--- READING PASSAGE ---

Many of us have received an eagerly awaited shipment, opened the package to find the contents damaged, and wondered, “How in the world could anyone or anything do that to my item?” The damage may have been caused by a rare catastrophic event during shipment, but more likely it happened because either (1) the shipper had not adequately packaged the item, or (2) the carrier had imposed excessive force en route.

Fortunately, ASTM Committee D10 on Packaging has developed a good way to determine what is “adequate” or “excessive” as specified in its standard D 4169, Practice for Performance Testing for Shipping Containers and Systems.

D 4169 furnishes packaging designers with a method for predicting the performance of new or redesigned packages when distributed by any mode of transport. It provides a uniform basis for evaluation in the laboratory by subjecting shipping containers to a test plan of anticipated hazard elements encountered in the distribution environment. Each hazard element is simulated by an ASTM test method, and a series of tests, specific to a particular type of distribution, are conducted in sequence with the packaging unopened for inspection until completion of testing. The package is then opened and a determination made concerning its performance — have both contents and package emerged acceptably according to standardized criteria?

---

* REQUESTS *
(1) According to the packaging testing passage, which ASTM committee developed standard D 4169?
(2) Decide whether each statement agrees with the packaging testing passage. Answer yes or no, and quote the words from the passage that decide it.
(a) The package is not opened for inspection until all testing is finished.
(b) D 4169 is meant only for packages shipped by a single mode of transport.
(c) Every hazard element in the test plan is simulated by an ASTM test method.
(3) Pick up the passage on packaging performance testing after its last sentence and continue it.
These lines come from a separate source unrelated to the passage.

--- STORED DATA ---

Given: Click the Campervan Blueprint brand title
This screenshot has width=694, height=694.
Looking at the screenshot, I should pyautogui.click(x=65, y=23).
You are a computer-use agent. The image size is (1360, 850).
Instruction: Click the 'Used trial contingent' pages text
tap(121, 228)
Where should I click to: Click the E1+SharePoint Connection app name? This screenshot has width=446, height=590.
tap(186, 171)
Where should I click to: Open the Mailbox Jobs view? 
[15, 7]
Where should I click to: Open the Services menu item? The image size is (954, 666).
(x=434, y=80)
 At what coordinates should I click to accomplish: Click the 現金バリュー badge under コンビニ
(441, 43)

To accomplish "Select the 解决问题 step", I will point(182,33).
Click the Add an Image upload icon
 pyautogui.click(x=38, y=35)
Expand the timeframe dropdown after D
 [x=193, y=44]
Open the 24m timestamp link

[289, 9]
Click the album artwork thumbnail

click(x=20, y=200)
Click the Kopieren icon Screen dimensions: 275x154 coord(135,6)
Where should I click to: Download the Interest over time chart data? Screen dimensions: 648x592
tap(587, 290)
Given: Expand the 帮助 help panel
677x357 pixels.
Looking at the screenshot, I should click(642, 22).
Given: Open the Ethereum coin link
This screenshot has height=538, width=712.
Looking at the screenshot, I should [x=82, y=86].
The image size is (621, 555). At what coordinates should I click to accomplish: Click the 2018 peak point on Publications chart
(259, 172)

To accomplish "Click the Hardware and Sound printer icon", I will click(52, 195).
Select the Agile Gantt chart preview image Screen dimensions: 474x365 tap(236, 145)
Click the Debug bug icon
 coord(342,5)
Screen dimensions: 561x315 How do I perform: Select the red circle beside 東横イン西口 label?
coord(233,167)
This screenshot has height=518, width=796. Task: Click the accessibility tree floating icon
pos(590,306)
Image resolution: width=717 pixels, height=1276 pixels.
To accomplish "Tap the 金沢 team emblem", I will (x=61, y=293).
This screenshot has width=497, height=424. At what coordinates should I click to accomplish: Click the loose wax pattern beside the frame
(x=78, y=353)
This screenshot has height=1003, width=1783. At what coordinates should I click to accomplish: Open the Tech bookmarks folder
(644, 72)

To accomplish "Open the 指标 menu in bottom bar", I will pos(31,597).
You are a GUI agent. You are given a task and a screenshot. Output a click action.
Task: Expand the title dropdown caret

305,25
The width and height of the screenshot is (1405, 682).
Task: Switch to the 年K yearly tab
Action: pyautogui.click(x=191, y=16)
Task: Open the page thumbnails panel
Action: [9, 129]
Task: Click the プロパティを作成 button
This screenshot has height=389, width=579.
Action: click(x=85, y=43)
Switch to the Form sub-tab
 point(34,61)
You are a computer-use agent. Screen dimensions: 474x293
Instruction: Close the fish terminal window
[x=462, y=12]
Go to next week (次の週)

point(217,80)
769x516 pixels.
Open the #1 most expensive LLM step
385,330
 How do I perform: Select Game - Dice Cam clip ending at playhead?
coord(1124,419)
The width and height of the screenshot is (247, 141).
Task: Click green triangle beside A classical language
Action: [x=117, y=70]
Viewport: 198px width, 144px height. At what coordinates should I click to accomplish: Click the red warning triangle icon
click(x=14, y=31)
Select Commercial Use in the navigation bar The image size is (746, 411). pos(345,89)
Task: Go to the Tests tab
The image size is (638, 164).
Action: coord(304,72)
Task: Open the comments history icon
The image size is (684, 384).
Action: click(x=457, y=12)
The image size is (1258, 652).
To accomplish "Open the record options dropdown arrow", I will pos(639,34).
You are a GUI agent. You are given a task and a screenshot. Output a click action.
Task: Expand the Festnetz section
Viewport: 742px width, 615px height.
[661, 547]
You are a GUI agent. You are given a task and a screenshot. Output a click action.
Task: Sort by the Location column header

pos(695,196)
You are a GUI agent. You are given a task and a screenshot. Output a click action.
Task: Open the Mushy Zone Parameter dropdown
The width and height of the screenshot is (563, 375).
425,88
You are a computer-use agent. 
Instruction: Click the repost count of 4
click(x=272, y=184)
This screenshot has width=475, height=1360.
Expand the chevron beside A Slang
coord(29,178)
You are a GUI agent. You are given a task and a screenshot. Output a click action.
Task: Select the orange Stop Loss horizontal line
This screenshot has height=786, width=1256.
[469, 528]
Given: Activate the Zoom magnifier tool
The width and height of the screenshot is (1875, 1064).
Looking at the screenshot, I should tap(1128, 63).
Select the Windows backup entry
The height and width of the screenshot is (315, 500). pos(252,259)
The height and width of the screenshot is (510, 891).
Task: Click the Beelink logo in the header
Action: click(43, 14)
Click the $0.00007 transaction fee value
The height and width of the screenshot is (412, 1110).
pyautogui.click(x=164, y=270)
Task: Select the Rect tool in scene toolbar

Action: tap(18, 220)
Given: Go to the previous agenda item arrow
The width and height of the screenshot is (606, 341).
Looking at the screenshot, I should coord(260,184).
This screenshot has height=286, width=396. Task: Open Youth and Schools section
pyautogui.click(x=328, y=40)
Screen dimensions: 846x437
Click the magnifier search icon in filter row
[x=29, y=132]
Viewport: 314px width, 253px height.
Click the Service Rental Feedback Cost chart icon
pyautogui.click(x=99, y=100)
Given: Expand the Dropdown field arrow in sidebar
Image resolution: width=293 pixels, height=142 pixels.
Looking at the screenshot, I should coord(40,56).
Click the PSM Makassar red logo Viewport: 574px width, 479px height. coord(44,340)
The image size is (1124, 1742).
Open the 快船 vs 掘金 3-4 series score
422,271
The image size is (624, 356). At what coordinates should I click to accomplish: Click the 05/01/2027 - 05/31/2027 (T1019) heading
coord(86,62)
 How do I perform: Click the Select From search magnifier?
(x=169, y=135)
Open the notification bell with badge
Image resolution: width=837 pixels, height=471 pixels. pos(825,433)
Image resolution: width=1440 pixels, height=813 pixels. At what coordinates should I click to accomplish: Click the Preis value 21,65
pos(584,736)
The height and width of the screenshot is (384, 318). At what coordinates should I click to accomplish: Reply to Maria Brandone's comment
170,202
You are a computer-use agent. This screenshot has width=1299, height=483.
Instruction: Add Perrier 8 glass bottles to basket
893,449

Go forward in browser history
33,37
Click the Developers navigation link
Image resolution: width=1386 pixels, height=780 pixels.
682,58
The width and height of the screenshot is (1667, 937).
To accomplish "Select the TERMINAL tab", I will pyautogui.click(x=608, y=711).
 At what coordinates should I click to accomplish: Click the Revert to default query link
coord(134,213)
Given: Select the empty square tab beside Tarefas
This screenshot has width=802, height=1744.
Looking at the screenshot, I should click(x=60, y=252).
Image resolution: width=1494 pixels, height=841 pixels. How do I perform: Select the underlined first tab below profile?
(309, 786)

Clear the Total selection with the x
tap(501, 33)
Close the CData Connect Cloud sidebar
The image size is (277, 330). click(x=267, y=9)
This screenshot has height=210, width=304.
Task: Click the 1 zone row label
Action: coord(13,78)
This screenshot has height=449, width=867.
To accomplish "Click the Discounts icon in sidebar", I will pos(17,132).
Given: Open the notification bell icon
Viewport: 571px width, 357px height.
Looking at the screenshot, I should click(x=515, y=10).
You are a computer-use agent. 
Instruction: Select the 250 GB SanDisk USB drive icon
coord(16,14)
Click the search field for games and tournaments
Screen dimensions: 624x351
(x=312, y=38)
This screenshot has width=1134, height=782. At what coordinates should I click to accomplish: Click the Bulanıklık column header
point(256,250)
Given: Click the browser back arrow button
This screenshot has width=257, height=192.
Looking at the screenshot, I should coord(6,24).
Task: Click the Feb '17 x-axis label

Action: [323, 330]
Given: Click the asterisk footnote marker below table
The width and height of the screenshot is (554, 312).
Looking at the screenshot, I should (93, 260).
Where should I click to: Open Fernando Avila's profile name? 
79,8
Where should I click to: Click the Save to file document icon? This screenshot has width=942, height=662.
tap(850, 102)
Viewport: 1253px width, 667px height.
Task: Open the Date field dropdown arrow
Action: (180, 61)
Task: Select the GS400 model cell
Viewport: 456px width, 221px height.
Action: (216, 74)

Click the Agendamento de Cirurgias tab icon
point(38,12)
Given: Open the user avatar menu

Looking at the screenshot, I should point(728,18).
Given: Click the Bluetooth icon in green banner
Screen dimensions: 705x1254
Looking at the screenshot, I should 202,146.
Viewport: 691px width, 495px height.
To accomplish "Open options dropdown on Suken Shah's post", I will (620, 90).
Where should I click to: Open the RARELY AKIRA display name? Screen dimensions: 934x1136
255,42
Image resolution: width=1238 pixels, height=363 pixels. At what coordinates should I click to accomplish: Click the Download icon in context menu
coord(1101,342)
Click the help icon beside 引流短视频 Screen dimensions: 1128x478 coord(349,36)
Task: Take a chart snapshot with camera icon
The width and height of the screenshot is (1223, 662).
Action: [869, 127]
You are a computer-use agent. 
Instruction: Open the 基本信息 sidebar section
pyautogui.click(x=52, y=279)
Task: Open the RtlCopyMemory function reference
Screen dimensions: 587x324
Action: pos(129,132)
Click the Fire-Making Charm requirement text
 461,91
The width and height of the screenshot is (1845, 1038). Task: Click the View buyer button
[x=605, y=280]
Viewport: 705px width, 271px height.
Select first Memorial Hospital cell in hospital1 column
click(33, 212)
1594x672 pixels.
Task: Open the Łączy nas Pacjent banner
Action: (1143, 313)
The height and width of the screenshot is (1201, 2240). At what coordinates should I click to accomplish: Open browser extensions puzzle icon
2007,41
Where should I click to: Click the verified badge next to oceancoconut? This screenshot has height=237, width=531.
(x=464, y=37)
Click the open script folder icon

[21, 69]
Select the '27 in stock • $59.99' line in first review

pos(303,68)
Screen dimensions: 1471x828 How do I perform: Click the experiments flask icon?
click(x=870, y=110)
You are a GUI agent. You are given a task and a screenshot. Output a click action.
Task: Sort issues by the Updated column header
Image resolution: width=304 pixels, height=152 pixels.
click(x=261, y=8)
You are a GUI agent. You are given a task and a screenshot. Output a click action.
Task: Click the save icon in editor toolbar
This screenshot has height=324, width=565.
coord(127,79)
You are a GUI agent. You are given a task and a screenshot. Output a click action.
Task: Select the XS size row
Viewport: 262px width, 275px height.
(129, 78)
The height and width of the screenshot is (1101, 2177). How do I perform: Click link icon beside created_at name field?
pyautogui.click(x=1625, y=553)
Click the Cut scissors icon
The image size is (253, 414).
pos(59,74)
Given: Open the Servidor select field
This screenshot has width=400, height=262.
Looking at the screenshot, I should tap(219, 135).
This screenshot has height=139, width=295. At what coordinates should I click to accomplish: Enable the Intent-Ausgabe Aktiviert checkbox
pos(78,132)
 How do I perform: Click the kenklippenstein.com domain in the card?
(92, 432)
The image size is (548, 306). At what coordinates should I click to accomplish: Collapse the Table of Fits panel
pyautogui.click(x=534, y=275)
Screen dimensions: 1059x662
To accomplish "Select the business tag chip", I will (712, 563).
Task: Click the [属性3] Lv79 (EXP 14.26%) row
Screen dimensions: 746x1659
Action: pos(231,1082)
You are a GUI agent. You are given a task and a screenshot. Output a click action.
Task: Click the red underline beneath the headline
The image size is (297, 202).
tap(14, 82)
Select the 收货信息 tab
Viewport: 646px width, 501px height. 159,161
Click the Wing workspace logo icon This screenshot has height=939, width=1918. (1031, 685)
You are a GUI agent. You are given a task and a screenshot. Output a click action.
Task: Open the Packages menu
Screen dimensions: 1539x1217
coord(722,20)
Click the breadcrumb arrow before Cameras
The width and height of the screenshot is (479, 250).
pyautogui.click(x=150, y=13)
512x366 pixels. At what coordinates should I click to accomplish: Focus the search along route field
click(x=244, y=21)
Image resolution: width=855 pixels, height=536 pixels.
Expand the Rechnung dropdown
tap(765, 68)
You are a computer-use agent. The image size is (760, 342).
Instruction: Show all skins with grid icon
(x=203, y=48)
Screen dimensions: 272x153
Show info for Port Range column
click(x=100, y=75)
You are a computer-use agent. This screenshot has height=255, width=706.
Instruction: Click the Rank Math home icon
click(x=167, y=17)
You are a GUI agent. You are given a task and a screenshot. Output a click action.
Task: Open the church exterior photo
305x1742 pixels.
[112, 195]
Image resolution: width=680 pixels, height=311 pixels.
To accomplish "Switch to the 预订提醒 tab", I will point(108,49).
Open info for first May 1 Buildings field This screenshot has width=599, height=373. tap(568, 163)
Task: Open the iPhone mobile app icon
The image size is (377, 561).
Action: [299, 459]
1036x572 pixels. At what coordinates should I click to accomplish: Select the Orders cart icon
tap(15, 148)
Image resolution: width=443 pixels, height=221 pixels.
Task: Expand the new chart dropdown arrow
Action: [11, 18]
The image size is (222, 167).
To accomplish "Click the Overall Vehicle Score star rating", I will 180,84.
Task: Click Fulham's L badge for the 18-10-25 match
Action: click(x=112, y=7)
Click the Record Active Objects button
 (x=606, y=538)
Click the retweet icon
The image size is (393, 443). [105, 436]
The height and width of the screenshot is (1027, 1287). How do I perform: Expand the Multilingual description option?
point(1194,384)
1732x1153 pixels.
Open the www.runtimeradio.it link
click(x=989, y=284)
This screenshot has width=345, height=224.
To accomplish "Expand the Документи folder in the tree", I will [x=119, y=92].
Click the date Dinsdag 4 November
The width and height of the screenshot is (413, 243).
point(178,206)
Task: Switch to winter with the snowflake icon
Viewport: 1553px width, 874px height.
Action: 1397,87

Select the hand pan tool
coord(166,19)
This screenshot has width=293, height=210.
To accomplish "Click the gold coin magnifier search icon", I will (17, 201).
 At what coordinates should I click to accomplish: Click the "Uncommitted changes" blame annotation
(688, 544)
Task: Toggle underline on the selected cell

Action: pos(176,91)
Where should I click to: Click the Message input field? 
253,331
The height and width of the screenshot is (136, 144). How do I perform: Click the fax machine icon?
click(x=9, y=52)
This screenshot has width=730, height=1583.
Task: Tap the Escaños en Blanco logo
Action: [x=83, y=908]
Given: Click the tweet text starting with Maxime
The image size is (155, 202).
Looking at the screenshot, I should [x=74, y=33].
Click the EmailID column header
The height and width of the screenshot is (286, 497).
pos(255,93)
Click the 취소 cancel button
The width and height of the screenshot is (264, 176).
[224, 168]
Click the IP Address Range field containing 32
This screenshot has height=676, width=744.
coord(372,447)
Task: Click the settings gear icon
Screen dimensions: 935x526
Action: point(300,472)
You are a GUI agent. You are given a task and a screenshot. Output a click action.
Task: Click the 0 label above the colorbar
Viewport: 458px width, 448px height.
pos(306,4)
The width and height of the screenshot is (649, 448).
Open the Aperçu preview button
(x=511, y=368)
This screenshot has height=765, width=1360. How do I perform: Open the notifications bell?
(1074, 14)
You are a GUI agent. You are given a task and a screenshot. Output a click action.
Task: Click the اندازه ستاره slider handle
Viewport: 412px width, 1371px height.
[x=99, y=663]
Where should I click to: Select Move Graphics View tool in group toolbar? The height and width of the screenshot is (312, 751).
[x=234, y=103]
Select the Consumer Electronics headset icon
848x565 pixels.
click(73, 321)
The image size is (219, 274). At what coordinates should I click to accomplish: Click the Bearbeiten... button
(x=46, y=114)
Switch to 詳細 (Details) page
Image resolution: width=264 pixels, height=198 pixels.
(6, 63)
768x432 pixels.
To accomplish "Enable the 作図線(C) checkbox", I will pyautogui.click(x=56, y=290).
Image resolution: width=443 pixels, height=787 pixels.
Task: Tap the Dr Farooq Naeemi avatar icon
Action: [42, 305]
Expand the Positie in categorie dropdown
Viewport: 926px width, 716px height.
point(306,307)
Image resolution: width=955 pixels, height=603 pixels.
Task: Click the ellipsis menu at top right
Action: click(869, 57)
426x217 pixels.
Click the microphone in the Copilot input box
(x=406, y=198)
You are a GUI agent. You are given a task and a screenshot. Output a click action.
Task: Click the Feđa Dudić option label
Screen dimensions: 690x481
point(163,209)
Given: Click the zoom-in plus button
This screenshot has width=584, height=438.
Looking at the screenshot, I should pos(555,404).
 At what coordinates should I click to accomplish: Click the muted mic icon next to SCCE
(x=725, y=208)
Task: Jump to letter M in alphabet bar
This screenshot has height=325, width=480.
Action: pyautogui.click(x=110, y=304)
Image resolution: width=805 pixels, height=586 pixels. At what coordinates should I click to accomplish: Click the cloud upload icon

---

* PER-TASK ANSWERS *
(1) ASTM Committee D10 on Packaging developed it.

(2)
(a) Yes: "with the packaging unopened for inspection until completion of testing"
(b) No: "when distributed by any mode of transport"
(c) Yes: "Each hazard element is simulated by an ASTM test method"

(3)
A Performance Standard

The performance approach has been practiced for many years in some technologies outside of packaging. It is a systematic way to 1) define the desired attributes of an item (i.e. packaged product), and 2) determine if it fulfills those requirements satisfactorily without regard to the specific materials used. Within the specified requirements of a performance standard, producers may use their ingenuity to produce a product that is both cost-effective and safe. There is general agreement within government and industry that performance standards are more likely to encourage innovative designs and less likely to restrain competitive product development than standards that specify materials or design methods.

In the early 1970s, the performance approach was being applied in a number of new fields and the late W.L. “Bill” Newman of General Electric began pushing for its application in packaging. When other organizations showed little interest in doing so, Newman used his position as the chairman of Committee D10 in 1973 to form a task group for developing a performance standard for shipping containers and systems. It turned out to be the most momentous task ever undertaken by D10, finally achieving full approval as D 4169 in 1982 due in no small part to task group co-leaders Fred Ostrem and W. D. “Dunc” Godshall. The contentious debates on test levels at times reached great heights of fervor, but eventually the co-leaders were able to achieve acceptance of a standard that is truly a product of the consensus process. A landmark technical report authored by Ostrem and Godshall in 1979, FPL 22 — An Assessment of the Common Carrier Environment, provided much of the background for determining test levels in D 4169.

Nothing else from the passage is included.